◆ Activity
Down to the last character, repeat the entries beneath this task.

=== Study material ===

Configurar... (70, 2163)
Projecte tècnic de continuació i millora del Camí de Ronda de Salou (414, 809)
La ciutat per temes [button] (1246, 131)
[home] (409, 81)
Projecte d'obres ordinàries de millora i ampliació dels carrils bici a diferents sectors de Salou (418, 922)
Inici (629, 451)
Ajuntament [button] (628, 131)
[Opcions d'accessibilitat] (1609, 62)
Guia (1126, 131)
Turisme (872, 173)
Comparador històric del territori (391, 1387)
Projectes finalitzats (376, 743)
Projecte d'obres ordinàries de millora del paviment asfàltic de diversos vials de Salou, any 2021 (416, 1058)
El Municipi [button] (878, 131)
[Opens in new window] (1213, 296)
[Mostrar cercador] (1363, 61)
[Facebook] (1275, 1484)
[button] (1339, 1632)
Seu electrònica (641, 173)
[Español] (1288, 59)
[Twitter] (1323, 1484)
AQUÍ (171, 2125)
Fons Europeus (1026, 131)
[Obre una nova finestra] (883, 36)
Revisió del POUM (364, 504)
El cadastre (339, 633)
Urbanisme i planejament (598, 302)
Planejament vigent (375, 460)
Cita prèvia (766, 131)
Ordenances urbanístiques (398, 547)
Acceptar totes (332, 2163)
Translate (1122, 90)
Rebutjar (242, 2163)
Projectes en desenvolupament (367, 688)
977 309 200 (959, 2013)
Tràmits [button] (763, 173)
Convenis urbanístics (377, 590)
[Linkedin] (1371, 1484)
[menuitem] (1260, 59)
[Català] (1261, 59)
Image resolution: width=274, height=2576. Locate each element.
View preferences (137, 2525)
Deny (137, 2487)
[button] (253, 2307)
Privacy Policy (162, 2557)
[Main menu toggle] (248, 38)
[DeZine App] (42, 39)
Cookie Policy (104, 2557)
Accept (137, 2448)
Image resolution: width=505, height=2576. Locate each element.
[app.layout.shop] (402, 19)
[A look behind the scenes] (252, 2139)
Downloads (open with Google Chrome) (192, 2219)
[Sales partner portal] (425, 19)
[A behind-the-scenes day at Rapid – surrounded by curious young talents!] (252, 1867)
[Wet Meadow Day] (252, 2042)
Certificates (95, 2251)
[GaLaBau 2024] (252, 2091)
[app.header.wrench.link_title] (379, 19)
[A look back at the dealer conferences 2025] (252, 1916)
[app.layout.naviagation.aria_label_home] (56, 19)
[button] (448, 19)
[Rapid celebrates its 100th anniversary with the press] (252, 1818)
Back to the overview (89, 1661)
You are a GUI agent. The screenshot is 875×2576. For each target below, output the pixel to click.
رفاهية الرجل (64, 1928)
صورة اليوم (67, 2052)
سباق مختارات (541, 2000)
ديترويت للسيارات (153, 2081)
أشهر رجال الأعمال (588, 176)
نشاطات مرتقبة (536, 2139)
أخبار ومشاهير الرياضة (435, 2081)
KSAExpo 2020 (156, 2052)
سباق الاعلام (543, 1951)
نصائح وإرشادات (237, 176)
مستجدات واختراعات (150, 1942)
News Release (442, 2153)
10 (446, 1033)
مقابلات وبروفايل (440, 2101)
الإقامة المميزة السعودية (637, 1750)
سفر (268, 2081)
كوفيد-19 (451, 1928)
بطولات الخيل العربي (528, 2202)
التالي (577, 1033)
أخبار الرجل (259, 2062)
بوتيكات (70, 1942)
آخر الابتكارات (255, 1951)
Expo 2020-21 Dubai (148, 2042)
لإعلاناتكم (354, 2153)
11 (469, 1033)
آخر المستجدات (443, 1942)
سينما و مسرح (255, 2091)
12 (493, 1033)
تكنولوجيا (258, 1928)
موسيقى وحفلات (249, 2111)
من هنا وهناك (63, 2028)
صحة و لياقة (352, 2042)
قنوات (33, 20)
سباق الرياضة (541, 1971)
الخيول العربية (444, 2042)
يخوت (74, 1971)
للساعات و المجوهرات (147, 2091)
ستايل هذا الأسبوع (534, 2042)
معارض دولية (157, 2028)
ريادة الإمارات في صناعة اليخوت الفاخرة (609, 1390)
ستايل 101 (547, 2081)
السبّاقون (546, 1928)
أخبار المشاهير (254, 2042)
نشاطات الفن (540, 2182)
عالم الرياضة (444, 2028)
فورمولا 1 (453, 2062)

===

◆ Reply
Configurar... (70, 2163)
Projecte tècnic de continuació i millora del Camí de Ronda de Salou (414, 809)
La ciutat per temes [button] (1246, 131)
[home] (409, 81)
Projecte d'obres ordinàries de millora i ampliació dels carrils bici a diferents sectors de Salou (418, 922)
Inici (629, 451)
Ajuntament [button] (628, 131)
[Opcions d'accessibilitat] (1609, 62)
Guia (1126, 131)
Turisme (872, 173)
Comparador històric del territori (391, 1387)
Projectes finalitzats (376, 743)
Projecte d'obres ordinàries de millora del paviment asfàltic de diversos vials de Salou, any 2021 (416, 1058)
El Municipi [button] (878, 131)
[Opens in new window] (1213, 296)
[Mostrar cercador] (1363, 61)
[Facebook] (1275, 1484)
[button] (1339, 1632)
Seu electrònica (641, 173)
[Español] (1288, 59)
[Twitter] (1323, 1484)
AQUÍ (171, 2125)
Fons Europeus (1026, 131)
[Obre una nova finestra] (883, 36)
Revisió del POUM (364, 504)
El cadastre (339, 633)
Urbanisme i planejament (598, 302)
Planejament vigent (375, 460)
Cita prèvia (766, 131)
Ordenances urbanístiques (398, 547)
Acceptar totes (332, 2163)
Translate (1122, 90)
Rebutjar (242, 2163)
Projectes en desenvolupament (367, 688)
977 309 200 (959, 2013)
Tràmits [button] (763, 173)
Convenis urbanístics (377, 590)
[Linkedin] (1371, 1484)
[menuitem] (1260, 59)
[Català] (1261, 59)
Image resolution: width=274, height=2576. Locate each element.
View preferences (137, 2525)
Deny (137, 2487)
[button] (253, 2307)
Privacy Policy (162, 2557)
[Main menu toggle] (248, 38)
[DeZine App] (42, 39)
Cookie Policy (104, 2557)
Accept (137, 2448)
Image resolution: width=505, height=2576. Locate each element.
[app.layout.shop] (402, 19)
[A look behind the scenes] (252, 2139)
Downloads (open with Google Chrome) (192, 2219)
[Sales partner portal] (425, 19)
[A behind-the-scenes day at Rapid – surrounded by curious young talents!] (252, 1867)
[Wet Meadow Day] (252, 2042)
Certificates (95, 2251)
[GaLaBau 2024] (252, 2091)
[app.header.wrench.link_title] (379, 19)
[A look back at the dealer conferences 2025] (252, 1916)
[app.layout.naviagation.aria_label_home] (56, 19)
[button] (448, 19)
[Rapid celebrates its 100th anniversary with the press] (252, 1818)
Back to the overview (89, 1661)
You are a GUI agent. The screenshot is 875×2576. For each target below, output the pixel to click.
رفاهية الرجل (64, 1928)
صورة اليوم (67, 2052)
سباق مختارات (541, 2000)
ديترويت للسيارات (153, 2081)
أشهر رجال الأعمال (588, 176)
نشاطات مرتقبة (536, 2139)
أخبار ومشاهير الرياضة (435, 2081)
KSAExpo 2020 (156, 2052)
سباق الاعلام (543, 1951)
نصائح وإرشادات (237, 176)
مستجدات واختراعات (150, 1942)
News Release (442, 2153)
10 (446, 1033)
مقابلات وبروفايل (440, 2101)
الإقامة المميزة السعودية (637, 1750)
سفر (268, 2081)
كوفيد-19 (451, 1928)
بطولات الخيل العربي (528, 2202)
التالي (577, 1033)
أخبار الرجل (259, 2062)
بوتيكات (70, 1942)
آخر الابتكارات (255, 1951)
Expo 2020-21 Dubai (148, 2042)
لإعلاناتكم (354, 2153)
11 (469, 1033)
آخر المستجدات (443, 1942)
سينما و مسرح (255, 2091)
12 (493, 1033)
تكنولوجيا (258, 1928)
موسيقى وحفلات (249, 2111)
من هنا وهناك (63, 2028)
صحة و لياقة (352, 2042)
قنوات (33, 20)
سباق الرياضة (541, 1971)
الخيول العربية (444, 2042)
يخوت (74, 1971)
للساعات و المجوهرات (147, 2091)
ستايل هذا الأسبوع (534, 2042)
معارض دولية (157, 2028)
ريادة الإمارات في صناعة اليخوت الفاخرة (609, 1390)
ستايل 101 (547, 2081)
السبّاقون (546, 1928)
أخبار المشاهير (254, 2042)
نشاطات الفن (540, 2182)
عالم الرياضة (444, 2028)
فورمولا 1 (453, 2062)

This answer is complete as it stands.